目を閉じてリラックスして寝ていれば(安静覚醒閉眼といいます)1時間程で終了します。途中次のことをします。


  • 眼を開けたり閉じたりします。
  • 過呼吸:1分間に20から30回の深呼吸を3−4分続けます。
  • 光刺激:フラッシュのような光で、ある周波数で10秒間刺激して10秒間休み、周波数を変えてまた10秒間刺激するというのを数回繰り返します。
  • 睡眠:場合によって自然に眠るまで、あるいは薬を用いて眠らせて検査をします。

いずれも脳の神経細胞の電気活動をキャッチするのですから痛いとかしびれるということはありません。


脳の活動と脳波の関係は・・・


安静覚醒閉眼状態ではα波(8Hz以上13Hz未満)がみられます。暗算などして脳の活動が高まるとα波は減じβ波(13Hz以上)が目立ってきます。外界からの刺激、不安、緊張、驚きなども同じ効果が現れます。逆に脳の活動が低下してくると、θ波(4Hz以上8Hz未満)が目立ってきます。さらに進むと周波数の遅い成分が優勢となりデルタ波(4Hz未満)が主要成分となり、波の振幅も減じてきます。例えば、脳卒中の場合、出血していたり血管が詰まっている側だけ波が遅くなって、しかも波の振幅も低くなります。

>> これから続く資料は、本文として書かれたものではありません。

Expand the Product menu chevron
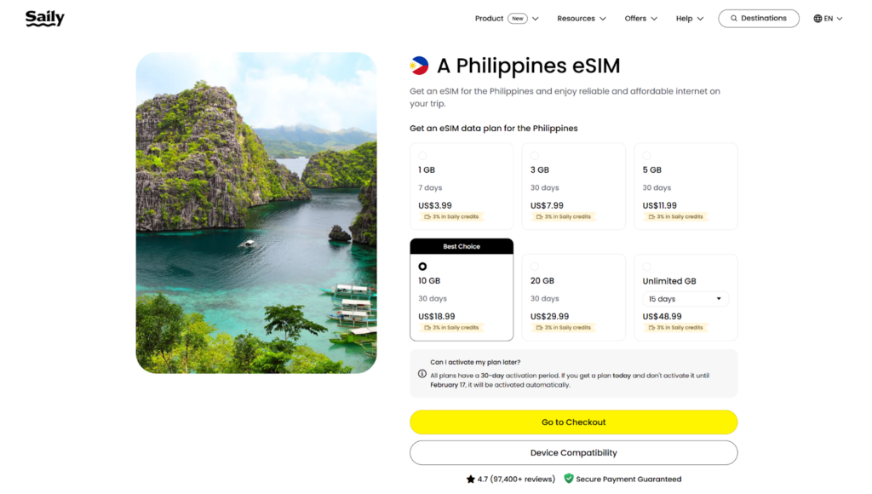This screenshot has width=872, height=494. [x=535, y=18]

またてんかんの場合には、尖った波があってその後ゆっくりとした波になる特徴的な波形が現れます。


脳波検査の対象となる疾患は、


  • てんかん
  • 脳血管障害
  • 頭痛、めまい
  • 頭部外傷
  • 精神疾患
  • 脳腫瘍
  • 発達障害
  • 脳炎、感染症
  • 内分泌、代謝性疾患

また、臓器移植で問題になる脳死の判定基準の一項目でもあります。

呼吸機能

呼吸を主につかさどっている臓器は肺です。吸い込んだ空気は気管支を経て、肺の中の肺胞に送られます。肺胞で酸素と体内の炭酸ガスを交換して、呼気として体外に排泄されます。(拡散によるガス交換)

呼吸機能検査は呼吸がスムーズに行われているかどうかを調べる検査です。慢性的な呼吸器疾患の重症度や、大きな手術の前や術後の経過を見る場合に行います。

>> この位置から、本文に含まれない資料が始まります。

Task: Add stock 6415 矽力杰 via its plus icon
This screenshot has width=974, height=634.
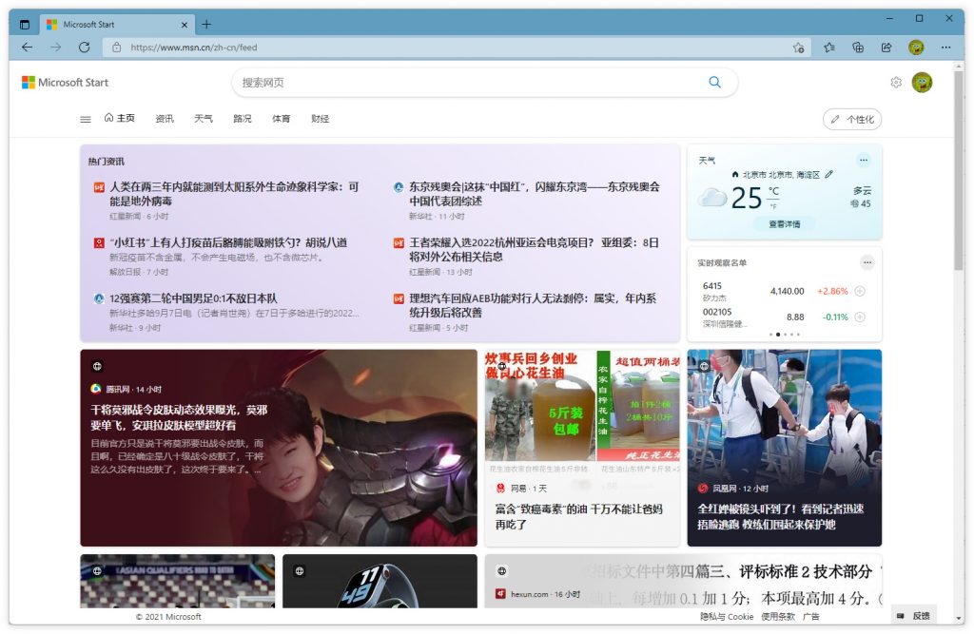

検査の方法は、息が漏れないように鼻をクリップで挟み、マウスピースをくわえて息を吸ったり吐いたりします。この検査を行う上で一番重要なことは、検査を受ける人の努力です。肺活量などの肺容量の測定は、これ以上吸えなくなるまでできるだけ多く吸ったり、肺の中の空気をすべて絞り出すように吐いたりします。一気に強く息を吐き出したりする検査もあります。いずれにせよ、本人の最大限の努力がないと正確な測定ができません

すこし苦しい検査ですが、痛い検査ではないので気楽な気持ちで受けてみてください。

心エコー

超音波は私たちが耳で聞くことのできる音(20−20000Hz)よりも高い周波数の音です。超音波検査は、超音波を発信しその反射波を測定し、画像に現したものです。空気を含んだ肺、消化器、骨以外のすべての臓器に適応でき苦痛なく反復して行える簡便な検査です。


心エコーで用いられる超音波は2−5MHz(Mメガは100万を示す)です。胸にプローブ(探触子)をあてると心臓の動く様子がリアルタイムで見えます。弁の形状や動き、心臓の各部屋のサイズや壁の厚さ、その動きがわかります。さらにカラードプラーという方法が加わると、血液が逆流しているとか短絡があるとか、血流の状態がわかります。


心エコーが有用な疾患は、


  • 弁膜症
  • 僧帽弁、大動脈弁、三尖弁、肺動脈弁疾患
  • 先天性心疾患:心房中隔欠損症、心室中隔欠損症、動脈管開存症、心内膜床欠損症、ファロー四徴症など
  • 虚血性心疾患
  • 心筋疾患:肥大型心筋症、拡張型心筋症
  • 心臓腫瘍
  • 心膜疾患
  • 肺高血圧症

簡便な検査ですが、高度な肥満や肺気腫の人の場合は、脂肪や肺、肋骨、空気が超音波を邪魔してしまうため見づらいのが欠点です。